■ **Consignes**:
1 > Répondez s'il vous plaît aux questions suivantes à partir de l'extrait sur la soutenabilité de la dette :
(a) Selon AVRAMOVIC, à quoi le processus d'endettement est-il comparé ?
(b) Dans l'approche par les indicateurs, à quelle condition la dette est-elle insoutenable ?
(c) D'après l'approche par la contrainte budgétaire intertemporelle de l'Etat, comment toute dépense publique doit-elle être financée ?
2 > Recopiez, dans l'extrait sur la soutenabilité de la dette, tout ce qui va de « Les analyses de » jusqu'à « forme des modèles. ».

■ **Extrait du document**:
La soutenabilité de la dette est intimement liée à la capacité d'endettement ou encore à la capacité de paiement. La présentation de quelques modèles d'endettement a apporté un éclairage sur les approches plurielles de la soutenabilité, tributaire aussi bien de l'objet et de l'affectation que du poids et du niveau souhaitable de la dette.

Le modèle d'endettement croissance montre que le niveau d'endettement est positivement corrélé avec le niveau d'écart entre l'investissement et l'épargne intérieure. AVRAMOVIC pour sa part pense que le processus d'endettement est à l'image d'un cycle qui naît (recours massif aux ressources extérieures), croît jusqu'au point culminant où il amorce la phase de déclin et d'extinction (passage progressive de la position de débiteur à celle de créditeur). Les tenants de la théorie du fardeau virtuel de la dette quant à eux, mettent en garde contre les conséquences négatives d'un endettement excessif sur la croissance. La capacité de transfert élargi est justement la limite au delà de laquelle tout nouvel emprunt doit être considérée comme non remboursable.

Les analyses de la capacité optimale ou maximale d'endettement vont enrichir la littérature sur la soutenabilité de la dette qui prendra soit la forme des indicateurs, soit la forme des modèles.

Dans l'approche par les indicateurs, nous avons eu à parcourir la méthodologie officielle des IBW, les propositions de BLANCHARD, de la DRI et l'approche comptable de la contrainte budgétaire intertemporelle de l'Etat. La dette dans cette perspective est insoutenable si l'un des ratios calculés est supérieur aux seuils. En optant pour les ratios, la soutenabilité devient tributaire du comportement des variables macroéconomiques retenues pour mesurer le fardeau de la dette et pour juger de la capacité de remboursement. L'IPPTE est parti du constat selon lequel l'utilisation totale des mécanismes traditionnels de rééchelonnement et d'annulation accompagnée de l'apport de financement concessionnel et de la poursuite des politiques économiques saines n'ont pas été suffisantes pour atteindre un niveau de dette soutenable. L'approche par la contrainte budgétaire intertemporelle de l'Etat indique que toute dépense publique doit être financée par l'impôt ou par l'emprunt. Dans le cas de la dette intérieure, la condition de soutenabilité veut que le solde primaire observé, exprimé en pourcentage du PIB soit chaque année inférieur ou égal au ratio budgétaire soutenable. Quant à l'appréciation de la soutenabilité du déficit externe, elle se fait par rapprochement entre le déficit extérieur net requis et le déficit extérieur net observé. Les propositions de BLANCHARD et de la DRI ont consisté à déterminer respectivement les écarts nécessaires (primaire et fiscal) pour stabiliser le ratio de la dette et les ratios et seuils d'analyse de la viabilité de la dette intérieure.

■ **Matériel fourni**:
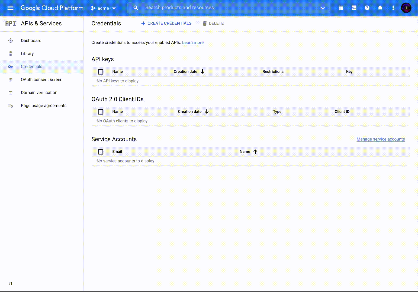418x292 pixels.
Task: Tick the Service Accounts email checkbox
Action: (x=101, y=152)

■ **Corrigé**:
1 >
(a) À un cycle qui naît, croît jusqu'à un point culminant, puis entre dans une phase de déclin et d'extinction.
(b) Si l'un des ratios calculés est supérieur aux seuils.
(c) Par l'impôt ou par l'emprunt.

2 >
Les analyses de la capacité optimale ou maximale d'endettement vont enrichir la littérature sur la soutenabilité de la dette qui prendra soit la forme des indicateurs, soit la forme des modèles.